You are viewing a plain text version of this content. The canonical link for it is here.
Posted to dev@parquet.apache.org by Julien Le Dem <ju...@dremio.com> on 2016/11/10 16:51:56 UTC
parquet sync up today at 10PT (in 1 hour)
Reminder that the Parquet Sync up will be in 1h at 10am PT on hangout:
https://hangouts.google.com/hangouts/_/dremio.com/parquet-sync-up
--
Julien
Re: parquet sync up today at 10PT (in 1 hour)
Posted by Julien Le Dem <ju...@dremio.com>.
Thank you for correcting!
On Thursday, November 10, 2016, Ryan Blue <rb...@netflix.com.invalid> wrote:
> I have a slight correct for the Brotli encoding numbers. The 20% size
> decrease incurred a 2.5% increase in compression time (using brotli-5),
> while the 15% size decrease had a 12% encoding time *decrease* (using
> brotli-4). We've decided to use brotli-5 for tables that are read a lot,
> and brotli-4 for most other tables.
>
> On Thu, Nov 10, 2016 at 11:26 AM, Julien Le Dem <julien@dremio.com
> <javascript:;>> wrote:
>
> > Attendees/agenda:
> > Zoltan (Cloudera):
> > - Parquet tools questions
> > Piyush (Twitter):
> > - planning on encoding optimization
> > Uwe:
> > - release parquet-cpp
> > - license/notice questions
> > Wes (twosigma):
> > - working on arrow
> > - helping with the parquet-cpp release
> > Deepak (HP/Vertica):
> > - read/write parquet-cpp
> > - discuss. statistics PARQUET-686. timestamps/...
> > Ryan (Netflix):
> > - 1.9.0 release out.
> > - statistics
> > Julien (Dremio):
> > - Parquet-Arrow integration
> >
> > Notes:
> > Parquet-tools:
> > - when missing hadoop jars on the class path => bad error message
> > - 1.6 used to bundle hadoop
> > - 1.9 requires adding hadoop classpath
> > - Ryan has new new CLI tool
> >
> > Parquet cpp release:
> > - need to put mentions in NOTICE files
> > - merge script came from the Spark project (Apache 2 License)
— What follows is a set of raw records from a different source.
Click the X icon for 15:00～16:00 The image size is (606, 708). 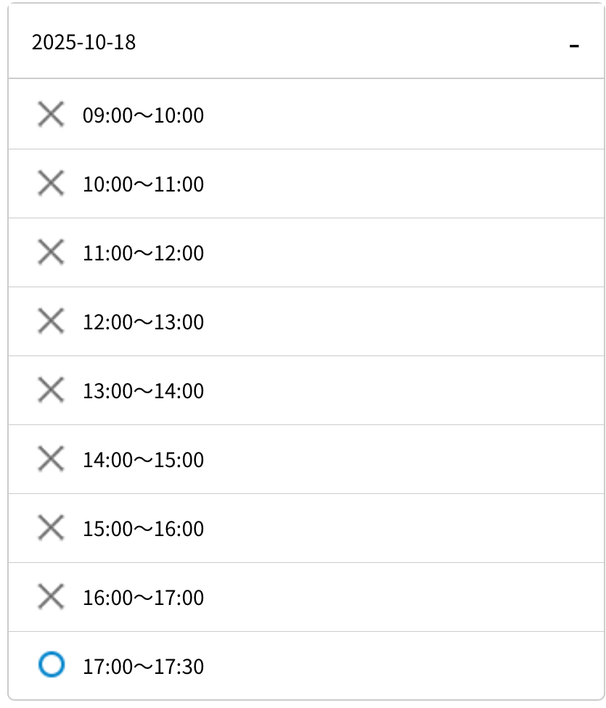pyautogui.click(x=51, y=528)
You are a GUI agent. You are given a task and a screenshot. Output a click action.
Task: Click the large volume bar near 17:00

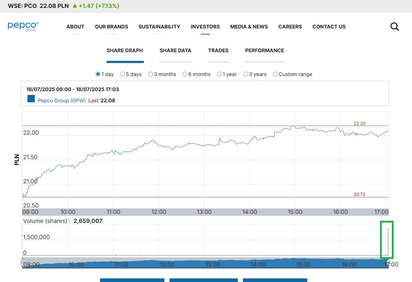tap(388, 241)
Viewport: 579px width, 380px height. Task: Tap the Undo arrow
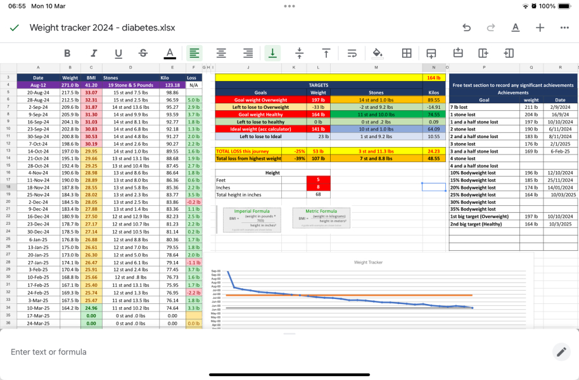(467, 28)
> > - some code came from Impala (Apache 2 License)
> > - Need to track the files imported from impala
> > - Wes to document.
> > - Zoltan to look into moving copyright to NOTICE
> >
> > Statistics:
> > - Revisit signed/unsigned stats approach
> > - instead add information on how the min/man got obtained. (Collation)
> > - collation should follow a standard. We’re going to implement only a
> > subset.
> > - JIRA PARQUET-686
> >
> > int96:
> > - deprecate write of int96 (Ryan to look into it)
> >
> > New Encodings/compression:
> > - brotli compression. => 20% decrease in size. 25% increase in encoding
> > time. other settings: 15%/12% (compared to gzip). Ryan to update the PR.
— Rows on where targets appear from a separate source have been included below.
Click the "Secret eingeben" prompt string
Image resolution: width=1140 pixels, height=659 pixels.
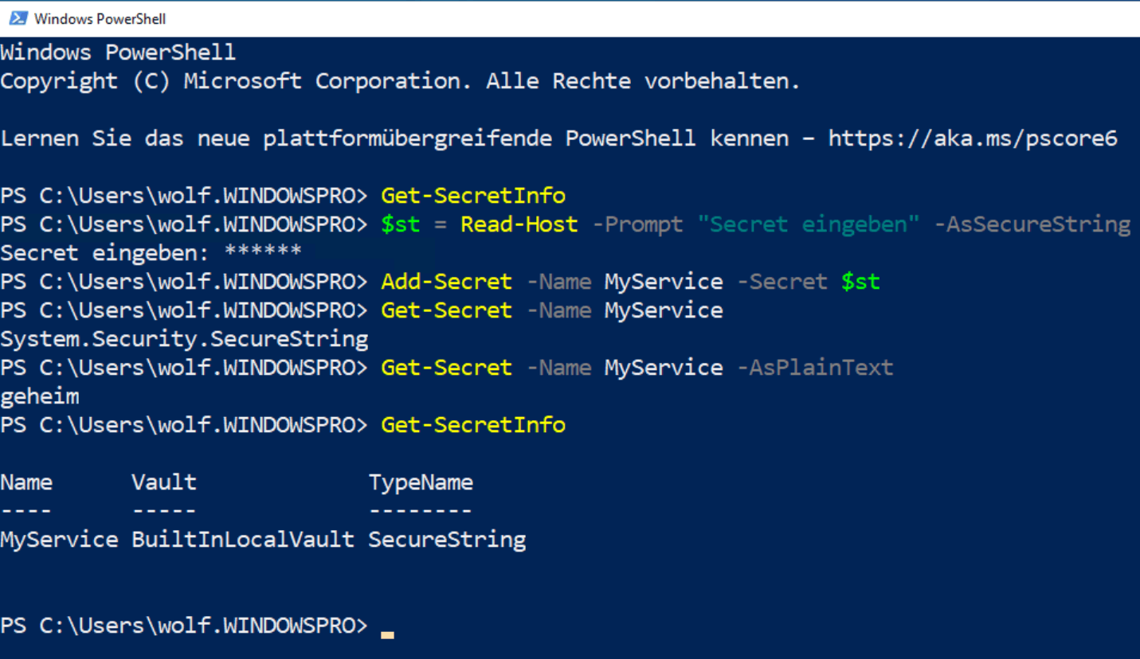click(x=808, y=224)
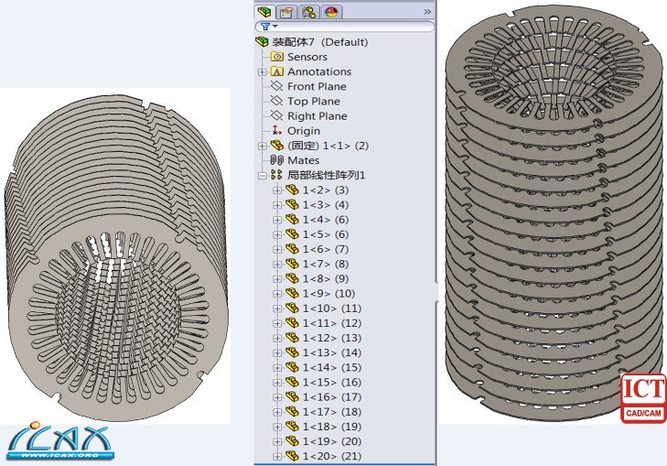Image resolution: width=667 pixels, height=466 pixels.
Task: Expand the (固定) 1<1> (2) component
Action: 263,146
> > - need cpp integration as well. Uwe
> > - PARQUET-682: specify encoding per column. Piyush to update PR
> >
> >
> >
> > On Thu, Nov 10, 2016 at 10:00 AM, Julien Le Dem <julien@dremio.com
> <javascript:;>> wrote:
> >
> > > starting now
> > > https://hangouts.google.com/hangouts/_/dremio.com/parquet-sync-up
> > >
> > > On Thu, Nov 10, 2016 at 8:51 AM, Julien Le Dem <julien@dremio.com
> <javascript:;>>
> > wrote:
> > >
> > >> Reminder that the Parquet Sync up will be in 1h at 10am PT on hangout:
> > >> https://hangouts.google.com/hangouts/_/dremio.com/parquet-sync-up
> > >>
> > >> --
> > >> Julien
> > >>
> > >
> > >
> > >
> > > --
> > > Julien
> > >
> >
> >
> >
> > --
> > Julien
> >
>
>
>
> --
> Ryan Blue
> Software Engineer
> Netflix
>
--
Julien
Re: parquet sync up today at 10PT (in 1 hour)
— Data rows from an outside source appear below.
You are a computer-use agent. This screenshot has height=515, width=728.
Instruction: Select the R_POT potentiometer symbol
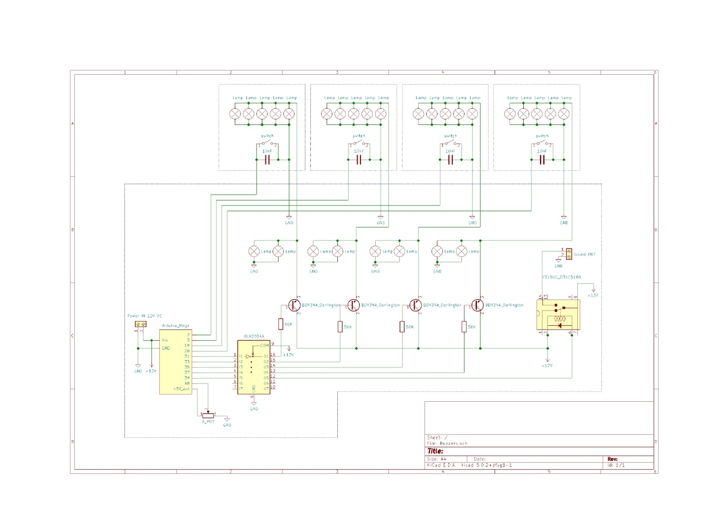pyautogui.click(x=208, y=415)
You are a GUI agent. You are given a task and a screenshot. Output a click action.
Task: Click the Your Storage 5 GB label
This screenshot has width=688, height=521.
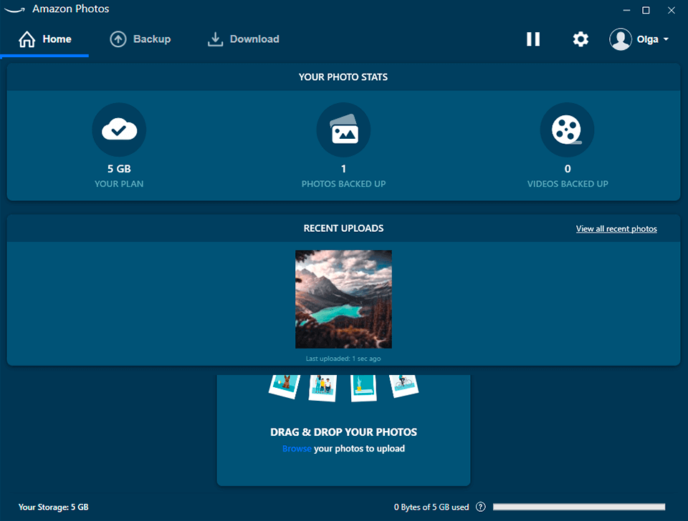53,507
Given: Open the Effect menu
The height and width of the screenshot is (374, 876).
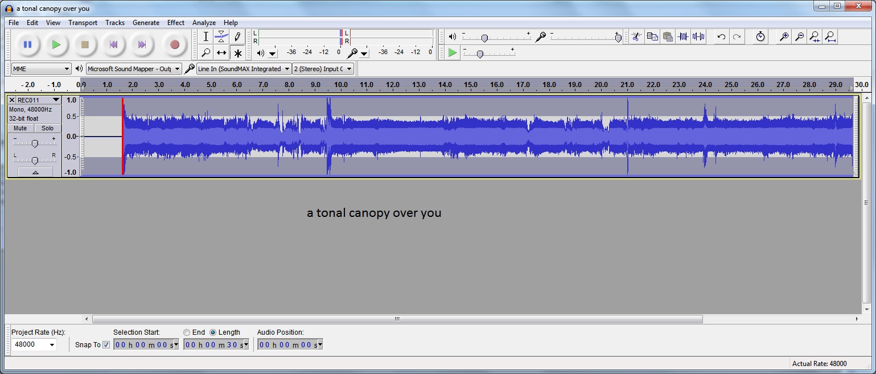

Posted by Ryan Blue <rb...@netflix.com.INVALID>.
I have a slight correct for the Brotli encoding numbers. The 20% size
decrease incurred a 2.5% increase in compression time (using brotli-5),
while the 15% size decrease had a 12% encoding time *decrease* (using
brotli-4). We've decided to use brotli-5 for tables that are read a lot,
and brotli-4 for most other tables.
On Thu, Nov 10, 2016 at 11:26 AM, Julien Le Dem <ju...@dremio.com> wrote:
> Attendees/agenda:
> Zoltan (Cloudera):
> - Parquet tools questions
> Piyush (Twitter):
> - planning on encoding optimization
> Uwe:
> - release parquet-cpp
> - license/notice questions
> Wes (twosigma):
> - working on arrow
> - helping with the parquet-cpp release
> Deepak (HP/Vertica):
> - read/write parquet-cpp
> - discuss. statistics PARQUET-686. timestamps/...
> Ryan (Netflix):
> - 1.9.0 release out.
> - statistics
> Julien (Dremio):
> - Parquet-Arrow integration
>
> Notes:
> Parquet-tools:
> - when missing hadoop jars on the class path => bad error message
> - 1.6 used to bundle hadoop
> - 1.9 requires adding hadoop classpath
> - Ryan has new new CLI tool
>
> Parquet cpp release:
> - need to put mentions in NOTICE files
> - merge script came from the Spark project (Apache 2 License)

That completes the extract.